Além do futebol, que outros esportes tinham expressão na cidade? O basquete, por exemplo. Havia jogos de basquete em que o marcador chegava a cem pontos. Agora, jogos de basquete não vão além dos 20, 30 pontos. Naquele tempo era diferente, tudo era feito com mais entusiasmo e amor à camisa. A Marinha, o Banco do Brasil, traziam funcionários do Rio de Janeiro só para formar boas equipes. Hoje os atletas parecem pensar só no que vão ganhar ou na fama que podem conseguir, mas não se empenham para conseguir o sucesso pela competência.

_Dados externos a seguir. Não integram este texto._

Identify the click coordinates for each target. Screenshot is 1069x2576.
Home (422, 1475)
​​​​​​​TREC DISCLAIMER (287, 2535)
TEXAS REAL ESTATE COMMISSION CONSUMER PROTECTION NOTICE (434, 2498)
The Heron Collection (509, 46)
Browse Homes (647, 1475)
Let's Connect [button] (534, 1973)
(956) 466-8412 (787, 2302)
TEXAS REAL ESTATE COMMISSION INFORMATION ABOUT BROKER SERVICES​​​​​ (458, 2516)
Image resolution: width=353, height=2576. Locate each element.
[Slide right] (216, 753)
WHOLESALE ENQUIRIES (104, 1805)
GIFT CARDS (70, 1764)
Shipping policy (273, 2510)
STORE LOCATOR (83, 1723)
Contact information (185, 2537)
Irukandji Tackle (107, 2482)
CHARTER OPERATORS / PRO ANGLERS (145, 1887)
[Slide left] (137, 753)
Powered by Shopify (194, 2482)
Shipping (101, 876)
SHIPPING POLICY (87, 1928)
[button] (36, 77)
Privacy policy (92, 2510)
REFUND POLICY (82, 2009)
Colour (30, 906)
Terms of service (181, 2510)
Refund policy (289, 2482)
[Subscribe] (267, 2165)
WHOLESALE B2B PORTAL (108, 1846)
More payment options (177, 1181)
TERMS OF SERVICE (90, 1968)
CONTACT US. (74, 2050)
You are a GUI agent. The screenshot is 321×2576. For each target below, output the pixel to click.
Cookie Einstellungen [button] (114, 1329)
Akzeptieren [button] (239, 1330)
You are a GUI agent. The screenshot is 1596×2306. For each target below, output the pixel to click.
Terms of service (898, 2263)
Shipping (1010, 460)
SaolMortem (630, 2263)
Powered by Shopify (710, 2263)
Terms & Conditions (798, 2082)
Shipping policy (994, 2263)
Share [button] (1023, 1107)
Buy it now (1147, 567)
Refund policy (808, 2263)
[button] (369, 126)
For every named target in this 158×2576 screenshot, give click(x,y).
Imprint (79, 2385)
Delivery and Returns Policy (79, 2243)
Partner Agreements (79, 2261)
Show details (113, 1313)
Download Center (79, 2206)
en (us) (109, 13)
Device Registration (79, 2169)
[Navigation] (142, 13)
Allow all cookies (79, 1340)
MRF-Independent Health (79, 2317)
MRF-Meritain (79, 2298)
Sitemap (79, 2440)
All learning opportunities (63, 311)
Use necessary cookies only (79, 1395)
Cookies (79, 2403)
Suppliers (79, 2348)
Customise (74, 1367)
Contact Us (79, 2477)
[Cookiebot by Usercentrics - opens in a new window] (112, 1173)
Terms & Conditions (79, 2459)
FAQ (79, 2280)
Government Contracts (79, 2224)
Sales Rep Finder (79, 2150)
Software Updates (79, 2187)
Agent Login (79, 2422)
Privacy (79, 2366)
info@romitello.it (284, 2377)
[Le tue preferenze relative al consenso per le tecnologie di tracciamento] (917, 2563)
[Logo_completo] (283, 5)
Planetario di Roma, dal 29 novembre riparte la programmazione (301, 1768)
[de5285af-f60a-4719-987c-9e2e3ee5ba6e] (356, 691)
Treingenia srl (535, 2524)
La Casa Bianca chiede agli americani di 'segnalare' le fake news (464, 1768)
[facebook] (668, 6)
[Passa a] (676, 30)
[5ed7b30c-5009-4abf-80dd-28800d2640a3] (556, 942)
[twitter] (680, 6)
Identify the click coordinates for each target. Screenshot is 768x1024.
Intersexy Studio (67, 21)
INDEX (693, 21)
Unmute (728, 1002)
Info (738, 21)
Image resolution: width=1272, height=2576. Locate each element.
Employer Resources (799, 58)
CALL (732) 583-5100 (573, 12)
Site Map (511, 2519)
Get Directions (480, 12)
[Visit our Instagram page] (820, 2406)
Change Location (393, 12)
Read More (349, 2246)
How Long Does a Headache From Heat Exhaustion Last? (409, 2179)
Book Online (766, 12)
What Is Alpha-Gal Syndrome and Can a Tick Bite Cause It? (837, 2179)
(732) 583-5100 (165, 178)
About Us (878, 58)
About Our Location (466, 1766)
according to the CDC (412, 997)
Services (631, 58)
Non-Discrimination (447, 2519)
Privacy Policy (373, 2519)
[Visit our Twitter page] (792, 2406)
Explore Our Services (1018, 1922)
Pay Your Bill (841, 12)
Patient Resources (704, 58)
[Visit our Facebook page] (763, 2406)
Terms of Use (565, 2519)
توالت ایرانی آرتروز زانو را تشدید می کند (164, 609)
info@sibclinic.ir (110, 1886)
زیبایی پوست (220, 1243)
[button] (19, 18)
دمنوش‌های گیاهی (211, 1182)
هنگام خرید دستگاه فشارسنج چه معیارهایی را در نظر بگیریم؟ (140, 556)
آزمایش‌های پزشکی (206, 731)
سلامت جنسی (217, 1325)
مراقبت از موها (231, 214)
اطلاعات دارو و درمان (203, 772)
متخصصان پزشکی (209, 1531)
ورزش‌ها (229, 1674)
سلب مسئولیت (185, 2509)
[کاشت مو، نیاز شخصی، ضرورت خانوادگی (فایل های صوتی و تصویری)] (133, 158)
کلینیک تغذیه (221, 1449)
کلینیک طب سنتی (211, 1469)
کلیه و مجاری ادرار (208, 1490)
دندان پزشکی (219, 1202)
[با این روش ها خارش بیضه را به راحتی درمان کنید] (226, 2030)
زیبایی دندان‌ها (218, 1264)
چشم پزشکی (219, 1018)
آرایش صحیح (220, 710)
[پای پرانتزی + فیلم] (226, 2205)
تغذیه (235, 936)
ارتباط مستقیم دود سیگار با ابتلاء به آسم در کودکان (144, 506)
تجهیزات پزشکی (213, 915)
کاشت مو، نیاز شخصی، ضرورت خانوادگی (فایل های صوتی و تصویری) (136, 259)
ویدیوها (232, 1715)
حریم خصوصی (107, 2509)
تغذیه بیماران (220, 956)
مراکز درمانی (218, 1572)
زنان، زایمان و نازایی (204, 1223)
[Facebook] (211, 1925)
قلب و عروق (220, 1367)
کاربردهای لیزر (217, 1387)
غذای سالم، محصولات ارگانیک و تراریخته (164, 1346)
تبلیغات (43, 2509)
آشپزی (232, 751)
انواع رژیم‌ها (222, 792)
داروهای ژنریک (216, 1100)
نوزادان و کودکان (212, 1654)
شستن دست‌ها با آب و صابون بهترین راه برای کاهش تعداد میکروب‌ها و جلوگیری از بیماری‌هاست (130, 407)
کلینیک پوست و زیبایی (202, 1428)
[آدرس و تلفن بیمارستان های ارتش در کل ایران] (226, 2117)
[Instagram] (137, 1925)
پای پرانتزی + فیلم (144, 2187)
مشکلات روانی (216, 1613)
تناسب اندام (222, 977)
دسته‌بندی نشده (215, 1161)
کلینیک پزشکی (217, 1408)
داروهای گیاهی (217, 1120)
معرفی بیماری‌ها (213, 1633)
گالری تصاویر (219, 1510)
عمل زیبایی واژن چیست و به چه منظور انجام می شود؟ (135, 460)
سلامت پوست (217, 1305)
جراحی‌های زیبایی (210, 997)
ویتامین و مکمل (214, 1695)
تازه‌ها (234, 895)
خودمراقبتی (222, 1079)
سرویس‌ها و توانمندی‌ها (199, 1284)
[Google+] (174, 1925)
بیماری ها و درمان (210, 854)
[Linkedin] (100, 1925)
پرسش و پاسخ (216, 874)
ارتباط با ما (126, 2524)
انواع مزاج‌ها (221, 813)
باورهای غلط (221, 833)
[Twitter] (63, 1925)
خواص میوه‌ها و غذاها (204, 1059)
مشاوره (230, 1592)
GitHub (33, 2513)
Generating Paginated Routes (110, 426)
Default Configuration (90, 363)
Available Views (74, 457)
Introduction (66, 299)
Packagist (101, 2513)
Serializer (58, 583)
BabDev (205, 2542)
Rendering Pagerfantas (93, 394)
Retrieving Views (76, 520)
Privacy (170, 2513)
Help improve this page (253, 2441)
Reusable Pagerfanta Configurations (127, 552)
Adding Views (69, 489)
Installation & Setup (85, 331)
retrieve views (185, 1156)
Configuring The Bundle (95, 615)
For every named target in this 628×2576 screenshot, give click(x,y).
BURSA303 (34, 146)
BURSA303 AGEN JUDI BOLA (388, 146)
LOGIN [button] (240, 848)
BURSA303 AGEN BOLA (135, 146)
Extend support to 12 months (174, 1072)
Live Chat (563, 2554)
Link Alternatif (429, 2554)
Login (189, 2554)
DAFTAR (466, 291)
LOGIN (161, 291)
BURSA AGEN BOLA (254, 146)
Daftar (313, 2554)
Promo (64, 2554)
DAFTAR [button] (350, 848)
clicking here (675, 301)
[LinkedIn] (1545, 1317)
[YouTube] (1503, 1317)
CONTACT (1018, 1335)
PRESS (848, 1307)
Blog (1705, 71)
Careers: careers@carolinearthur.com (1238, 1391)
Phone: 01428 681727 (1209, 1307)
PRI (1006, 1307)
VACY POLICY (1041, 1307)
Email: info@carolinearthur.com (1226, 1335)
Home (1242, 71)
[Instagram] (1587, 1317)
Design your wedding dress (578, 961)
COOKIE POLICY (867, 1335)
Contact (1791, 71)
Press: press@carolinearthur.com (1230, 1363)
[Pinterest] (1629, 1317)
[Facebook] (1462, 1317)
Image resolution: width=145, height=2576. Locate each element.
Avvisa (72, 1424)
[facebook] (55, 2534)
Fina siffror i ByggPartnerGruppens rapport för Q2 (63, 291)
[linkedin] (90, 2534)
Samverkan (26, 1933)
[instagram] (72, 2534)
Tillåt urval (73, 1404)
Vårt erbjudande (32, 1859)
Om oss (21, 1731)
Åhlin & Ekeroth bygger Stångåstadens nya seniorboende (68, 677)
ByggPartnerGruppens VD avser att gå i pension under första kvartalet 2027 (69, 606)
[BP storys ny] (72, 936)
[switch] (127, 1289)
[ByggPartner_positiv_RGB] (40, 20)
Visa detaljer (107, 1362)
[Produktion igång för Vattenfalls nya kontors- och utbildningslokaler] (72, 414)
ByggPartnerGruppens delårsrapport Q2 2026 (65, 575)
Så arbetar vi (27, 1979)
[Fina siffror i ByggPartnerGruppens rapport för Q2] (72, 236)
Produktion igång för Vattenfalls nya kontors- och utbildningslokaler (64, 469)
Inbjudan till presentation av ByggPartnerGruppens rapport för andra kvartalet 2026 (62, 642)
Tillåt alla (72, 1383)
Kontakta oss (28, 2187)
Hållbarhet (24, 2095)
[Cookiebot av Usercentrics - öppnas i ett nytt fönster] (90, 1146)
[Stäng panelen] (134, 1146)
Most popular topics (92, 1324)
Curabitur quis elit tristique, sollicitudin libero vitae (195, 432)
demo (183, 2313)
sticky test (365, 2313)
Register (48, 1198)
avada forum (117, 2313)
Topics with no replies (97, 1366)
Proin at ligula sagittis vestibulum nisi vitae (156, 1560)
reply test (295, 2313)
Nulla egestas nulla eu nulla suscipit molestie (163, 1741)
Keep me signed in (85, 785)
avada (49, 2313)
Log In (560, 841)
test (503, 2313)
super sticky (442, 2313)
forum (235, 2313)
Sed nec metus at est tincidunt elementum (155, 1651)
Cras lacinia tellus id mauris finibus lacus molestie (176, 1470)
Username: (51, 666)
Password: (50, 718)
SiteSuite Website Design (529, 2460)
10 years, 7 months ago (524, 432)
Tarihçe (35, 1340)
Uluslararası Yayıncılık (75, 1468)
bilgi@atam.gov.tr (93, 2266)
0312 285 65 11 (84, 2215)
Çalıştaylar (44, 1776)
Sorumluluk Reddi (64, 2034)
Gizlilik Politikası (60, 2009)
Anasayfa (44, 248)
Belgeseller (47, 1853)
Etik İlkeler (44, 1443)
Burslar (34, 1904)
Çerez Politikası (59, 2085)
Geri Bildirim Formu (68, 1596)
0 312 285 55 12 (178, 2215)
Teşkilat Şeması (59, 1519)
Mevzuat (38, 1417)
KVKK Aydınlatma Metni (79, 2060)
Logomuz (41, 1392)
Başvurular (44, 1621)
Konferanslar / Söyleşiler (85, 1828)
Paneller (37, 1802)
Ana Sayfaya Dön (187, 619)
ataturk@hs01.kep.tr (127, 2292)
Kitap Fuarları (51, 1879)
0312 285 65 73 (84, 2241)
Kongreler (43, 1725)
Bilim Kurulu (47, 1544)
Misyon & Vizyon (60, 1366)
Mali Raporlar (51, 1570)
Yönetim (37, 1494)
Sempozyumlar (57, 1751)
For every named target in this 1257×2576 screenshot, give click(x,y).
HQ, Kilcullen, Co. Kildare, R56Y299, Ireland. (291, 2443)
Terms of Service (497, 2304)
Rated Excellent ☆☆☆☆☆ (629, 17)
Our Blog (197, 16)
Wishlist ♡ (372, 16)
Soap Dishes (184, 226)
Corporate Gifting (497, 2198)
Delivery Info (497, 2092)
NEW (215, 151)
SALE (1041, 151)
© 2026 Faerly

Nâo tem alguma história de quebra-quebra, de pauleiras acontecidas em jogo de futebol? A pauleira mais séria que enfrentamos aconteceu na localidade de Agrocafeeira, pouco adiante de Matelândia, há uns doze anos. Foi pel oque aconteceu lá, aliás, que me despedi do futebol. Era um jogo pelo campeonato da Liga de Medianeira. O nosso Flamengo estava ganhando o jogo por seis a zero. Aí chegou um caminhão cheio de torcedores do time de lá, todos armados com facas, facões e espetos de churrasco, e começou o quebra-quebra. Meu Deus! Saí de lá com dezenas de cortes por todo o corpo, principalmente na cabeça. Eu tinha três relógios no pulso, um meu e os outros de jogadores. Perdi os três. Foi uma verdadeira guerra. Vi a morte na frente. Era espeto, faca e facão estrilando por todos os lados. Cheguei em casa, esfriei a cabeça, chamei meu filho e disse: olha, para mim chega de futebol. Há muito tempo não passo um domingo em casa por causa de futebol. Então, agora, depois dessa, futebol nunca mais. E de fatos nunca mais participei.
(Do livro Foz do Iguaçu, Retratos, 1997. Texto copilado da edição de 27/06/1993, do jornal Gazeta do Iguaçu).
(*) Nota do Editor: Por falha de edição, o número de cadeiras do Cine Star mencionado no texto original da entrevista transcrita está incorreto. A área interna do cinema era bem grande. Contava inclusive com um mezanino, onde se concentrassem, provavelmente, as 70 cadeiras mencionadas.